The goal of this chapter is to introduce various explainability libraries for ensemble models such as feature importance, partial dependency plot, and local interpretation and global interpretation of the models.
Recipe 4-1. Explainable Boosting Machine Interpretation
Problem
You want to explain the explainable boosting machine (EBM) as an ensemble model and interpret the global and local interpretations.
Solution
EBMs are a tree-based, cyclic, gradient descent–based boosting model known as a generalized additive model (GAM), which has automatic interaction detection. EBMs are interpretable though they are black box by nature. We need an additional library known as interpret core.
How It Works
- 1.
SHAP requires model retraining on all feature subsets; hence, usually it takes time if the explanation has to be generated for larger datasets.
- 2.
Identify a feature set from a list of features (let’s say there are 15 features; we can select a subset with 5 features).
- 3.
For any particular feature, two models using the subset of features will be created, one with the feature and another without the feature.
- 4.
The prediction differences will be computed.
- 5.
The differences in prediction are computed for all possible subsets of features.
- 6.
The weighted average value of all possible differences is used to populate the feature importance.

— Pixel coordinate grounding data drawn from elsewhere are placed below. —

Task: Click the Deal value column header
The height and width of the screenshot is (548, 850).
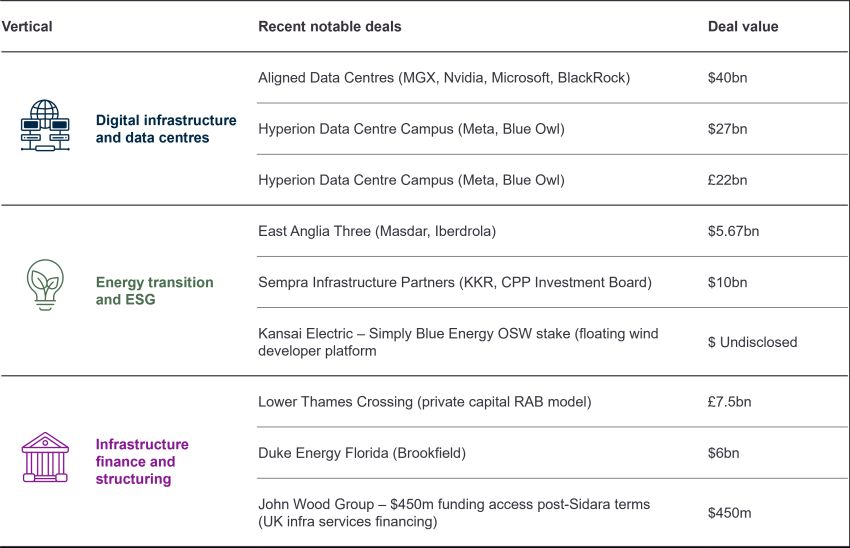Action: (742, 26)
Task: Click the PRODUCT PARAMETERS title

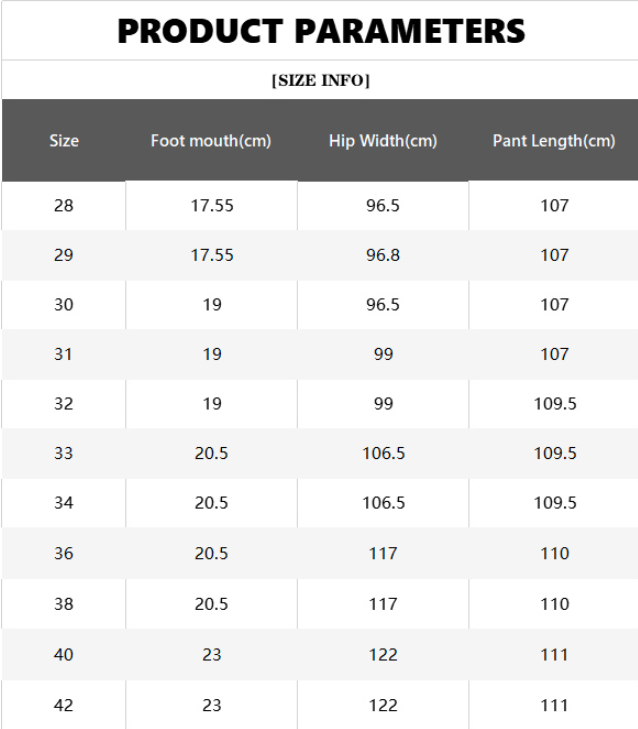Action: [x=320, y=31]
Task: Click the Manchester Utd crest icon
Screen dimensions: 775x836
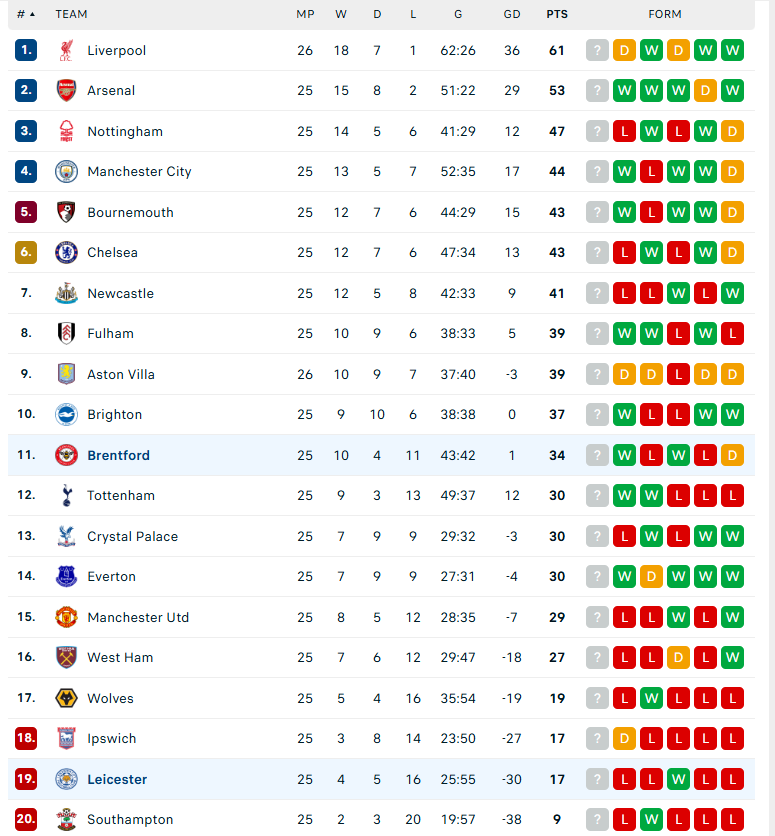Action: (x=66, y=617)

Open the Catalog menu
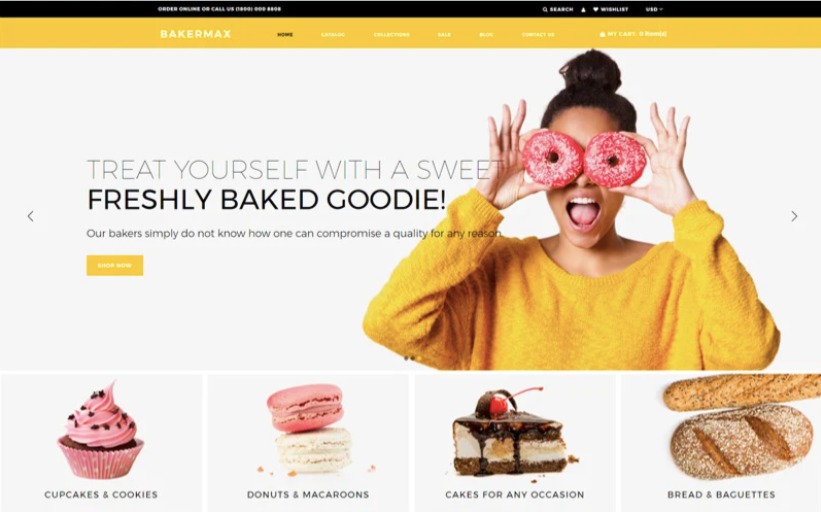[333, 35]
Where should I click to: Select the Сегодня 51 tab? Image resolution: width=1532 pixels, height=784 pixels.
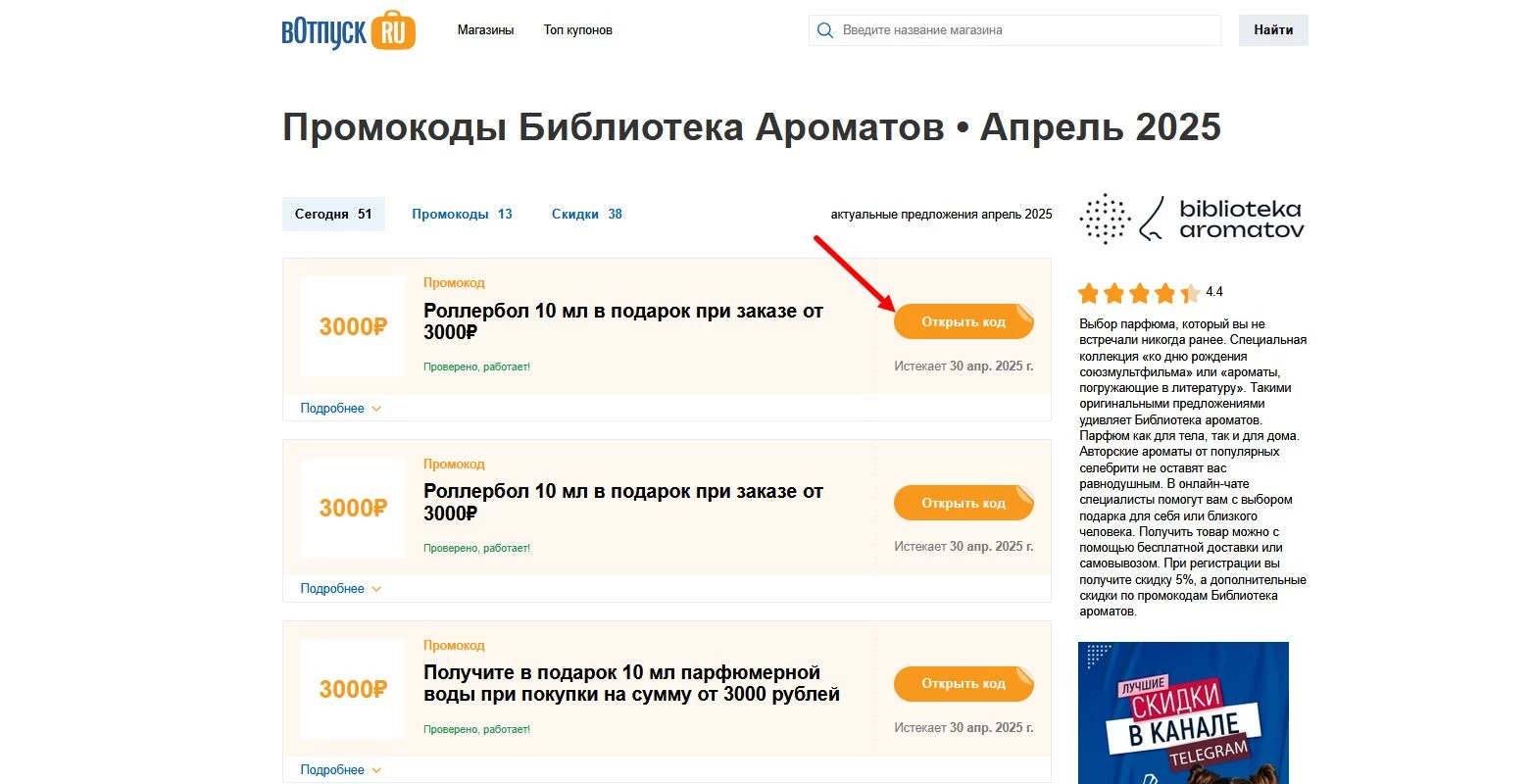pyautogui.click(x=333, y=214)
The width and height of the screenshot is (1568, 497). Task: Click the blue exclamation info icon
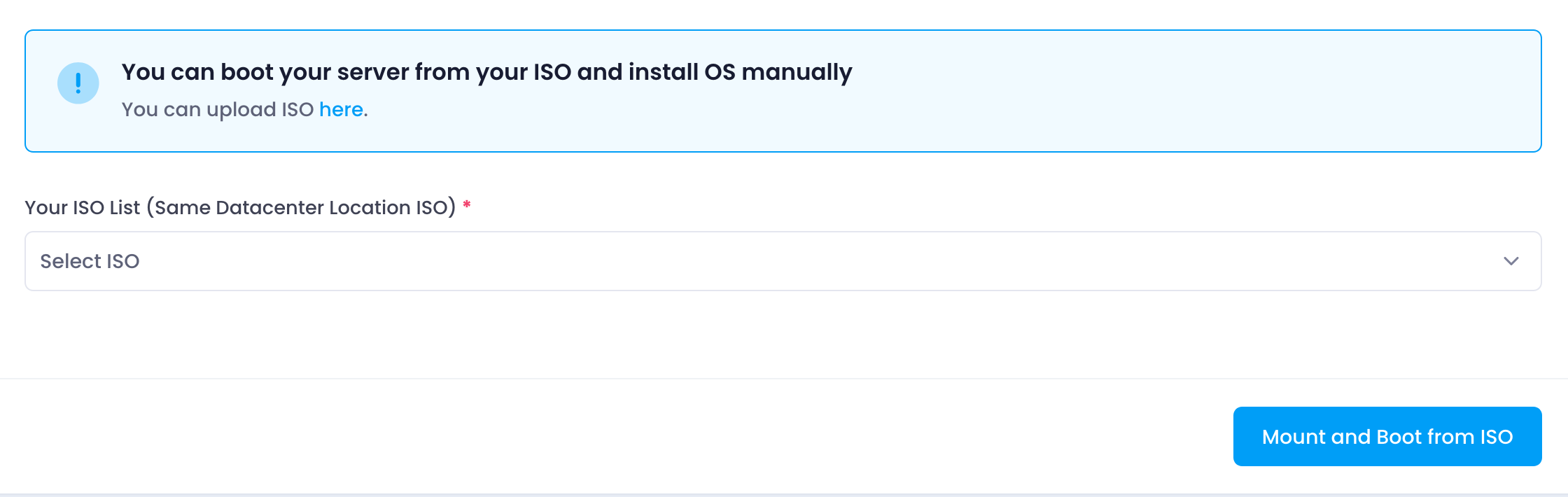(x=78, y=83)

If the weight of the feature is 0.000, then we can conclude that the feature is not important and has not joined the model. If it is not equal to 0.000, then we can conclude that the feature has a role to play in the prediction process.
We are going to use a dataset from the UCI machine learning repository. The URL to access the dataset is as follows:
https://archive.ics.uci.edu/ml/datasets/Appliances+energy+prediction
Feature Description from the Energy Prediction Dataset
Feature Name | Description | Unit |
---|---|---|
Appliances | Energy use | In Wh |
Lights | Energy use of light fixtures in the house | In Wh |
T1 | Temperature in kitchen area | In Celsius |
RH_1 | Humidity in kitchen area | In % |
T2 | Temperature in living room area | In Celsius |
RH_2 | Humidity in living room area | In % |
T3 | Temperature in laundry room area | |
RH_3 | Humidity in laundry room area | In % |
T4 | Temperature in office room | In Celsius |
RH_4 | Humidity in office room | In % |
T5 | Temperature in bathroom | In Celsius |
RH_5 | Humidity in bathroom | In % |
T6 | Temperature outside the building (north side) | In Celsius |
RH_6 | Humidity outside the building (north side) | In % |
T7 | Temperature in ironing room | In Celsius |
RH_7 | Humidity in ironing room | In % |
T8 | Temperature in teenager room 2 | In Celsius |
RH_8 | Humidity in teenager room 2 | In % |
T9 | Temperature in parents room | In Celsius |
RH_9 | Humidity in parents room | In % |
To | Temperature outside (from the Chievres weather station) | In Celsius |
Pressure (from Chievres weather station) | In mm Hg | |
aRH_out | Humidity outside (from the Chievres weather station) | In % |
Wind speed (from Chievres weather station) | In m/s | |
Visibility (from Chievres weather station) | In km | |
Tdewpoint (from Chievres weather station) | °C | |
rv1 | Random variable 1 | Nondimensional |
rv2 | Random variable 2 | Nondimensional |
Recipe 4-2. Partial Dependency Plot for Tree Regression Models
Problem
You want to get a partial dependency plot from a boosting model.
Solution
The solution to this problem is to use a partial dependency plot from the model using SHAP.
How It Works
Recipe 4-3. Explain a Extreme Gradient Boosting Model with All Numerical Input Variables
Problem
You want to explain the extreme gradient boosting–based regressor.
Solution
The XGB regressor can be explained using the SHAP library; we can populate the global and local interpretations.
How It Works
Recipe 4-4. Explain a Random Forest Regressor with Global and Local Interpretations
Problem
Random forest (RF) is a bagging approach to create ensemble models; it is also difficult to interpret which tree generated the final prediction and interpret the global and local interpretations.
Solution
We are going to use the tree explainer from the SHAP library.
How It Works
Recipe 4-5. Explain the Catboost Regressor with Global and Local Interpretations
Problem
Catboost is another model that fasten the model training process by explicitly declaring the categorical features. If there is no categorical feature, then the model is trained on all numeric features as well. You want to explain the global and local interpretations from the catboost regression model.
Solution
We are going to use the tree explainer from the SHAP library and the catboost library.
How It Works
Recipe 4-6. Explain the EBM Classifier with Global and Local Interpretations
Problem
EBM is an explainable boosting machine for a classifier. You want to explain the global and local interpretations from the EBM classifier model.
Solution
We are going to use the tree explainer from the SHAP library.
How It Works
Recipe 4-7. SHAP Partial Dependency Plot for Regression Models with Mixed Input
Problem
You want to plot the partial dependency plot and interpret the graph for numeric and categorical dummy variables.
Solution
The partial dependency plot shows the correlation between a feature and the predicted output of the target variables. There are two ways we can showcase the results, one with a feature and expected value of the prediction function and the other by superimposing a data point on the partial dependency plot.
How It Works
If the location is Kolkata, then the price is expected to be the same. There is no impact of the dummy variable on the price.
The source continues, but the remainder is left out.